[Records drawn from a dataset]
/---

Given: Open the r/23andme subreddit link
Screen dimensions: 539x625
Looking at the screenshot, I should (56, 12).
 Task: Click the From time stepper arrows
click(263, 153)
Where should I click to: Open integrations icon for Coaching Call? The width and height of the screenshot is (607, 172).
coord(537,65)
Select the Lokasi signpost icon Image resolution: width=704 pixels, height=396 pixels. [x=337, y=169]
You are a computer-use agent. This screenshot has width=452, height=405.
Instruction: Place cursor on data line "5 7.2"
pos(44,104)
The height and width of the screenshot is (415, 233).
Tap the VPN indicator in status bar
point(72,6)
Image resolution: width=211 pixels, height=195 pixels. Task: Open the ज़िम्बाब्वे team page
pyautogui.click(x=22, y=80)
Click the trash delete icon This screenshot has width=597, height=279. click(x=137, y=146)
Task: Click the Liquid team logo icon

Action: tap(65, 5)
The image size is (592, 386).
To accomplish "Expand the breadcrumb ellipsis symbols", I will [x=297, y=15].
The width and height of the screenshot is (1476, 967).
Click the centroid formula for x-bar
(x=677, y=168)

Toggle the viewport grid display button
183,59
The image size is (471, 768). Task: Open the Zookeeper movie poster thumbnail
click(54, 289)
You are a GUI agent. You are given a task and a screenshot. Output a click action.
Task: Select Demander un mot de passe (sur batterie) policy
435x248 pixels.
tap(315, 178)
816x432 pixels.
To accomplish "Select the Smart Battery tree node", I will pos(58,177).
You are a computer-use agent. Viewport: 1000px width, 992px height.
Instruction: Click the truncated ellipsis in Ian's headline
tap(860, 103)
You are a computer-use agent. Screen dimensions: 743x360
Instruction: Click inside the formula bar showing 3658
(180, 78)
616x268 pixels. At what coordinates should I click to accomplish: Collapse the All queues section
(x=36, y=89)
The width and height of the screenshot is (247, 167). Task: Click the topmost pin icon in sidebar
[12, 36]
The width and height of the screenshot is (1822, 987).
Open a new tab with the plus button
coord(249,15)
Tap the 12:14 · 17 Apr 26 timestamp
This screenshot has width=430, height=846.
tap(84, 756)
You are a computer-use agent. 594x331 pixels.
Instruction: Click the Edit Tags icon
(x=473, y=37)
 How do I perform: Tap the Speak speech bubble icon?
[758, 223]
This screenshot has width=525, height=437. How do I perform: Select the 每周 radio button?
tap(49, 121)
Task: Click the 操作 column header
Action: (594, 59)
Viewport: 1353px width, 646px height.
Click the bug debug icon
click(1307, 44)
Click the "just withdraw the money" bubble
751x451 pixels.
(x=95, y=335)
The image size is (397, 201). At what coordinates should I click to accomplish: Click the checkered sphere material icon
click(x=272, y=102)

\---

▸ WHAT TO DO: Each record must be duplicated exactly, with none missing.

▸ WRITTEN SOLUTION:
Given: Open the r/23andme subreddit link
Screen dimensions: 539x625
Looking at the screenshot, I should (56, 12).
 Task: Click the From time stepper arrows
click(263, 153)
Where should I click to: Open integrations icon for Coaching Call? The width and height of the screenshot is (607, 172).
coord(537,65)
Select the Lokasi signpost icon Image resolution: width=704 pixels, height=396 pixels. [x=337, y=169]
You are a computer-use agent. This screenshot has width=452, height=405.
Instruction: Place cursor on data line "5 7.2"
pos(44,104)
The height and width of the screenshot is (415, 233).
Tap the VPN indicator in status bar
point(72,6)
Image resolution: width=211 pixels, height=195 pixels. Task: Open the ज़िम्बाब्वे team page
pyautogui.click(x=22, y=80)
Click the trash delete icon This screenshot has width=597, height=279. click(x=137, y=146)
Task: Click the Liquid team logo icon

Action: tap(65, 5)
The image size is (592, 386).
To accomplish "Expand the breadcrumb ellipsis symbols", I will [x=297, y=15].
The width and height of the screenshot is (1476, 967).
Click the centroid formula for x-bar
(x=677, y=168)

Toggle the viewport grid display button
183,59
The image size is (471, 768). Task: Open the Zookeeper movie poster thumbnail
click(54, 289)
You are a GUI agent. You are given a task and a screenshot. Output a click action.
Task: Select Demander un mot de passe (sur batterie) policy
435x248 pixels.
tap(315, 178)
816x432 pixels.
To accomplish "Select the Smart Battery tree node", I will pos(58,177).
You are a computer-use agent. Viewport: 1000px width, 992px height.
Instruction: Click the truncated ellipsis in Ian's headline
tap(860, 103)
You are a computer-use agent. Screen dimensions: 743x360
Instruction: Click inside the formula bar showing 3658
(180, 78)
616x268 pixels. At what coordinates should I click to accomplish: Collapse the All queues section
(x=36, y=89)
The width and height of the screenshot is (247, 167). Task: Click the topmost pin icon in sidebar
[12, 36]
The width and height of the screenshot is (1822, 987).
Open a new tab with the plus button
coord(249,15)
Tap the 12:14 · 17 Apr 26 timestamp
This screenshot has width=430, height=846.
tap(84, 756)
You are a computer-use agent. 594x331 pixels.
Instruction: Click the Edit Tags icon
(x=473, y=37)
 How do I perform: Tap the Speak speech bubble icon?
[758, 223]
This screenshot has width=525, height=437. How do I perform: Select the 每周 radio button?
tap(49, 121)
Task: Click the 操作 column header
Action: (594, 59)
Viewport: 1353px width, 646px height.
Click the bug debug icon
click(1307, 44)
Click the "just withdraw the money" bubble
751x451 pixels.
(x=95, y=335)
The image size is (397, 201). At what coordinates should I click to accomplish: Click the checkered sphere material icon
click(x=272, y=102)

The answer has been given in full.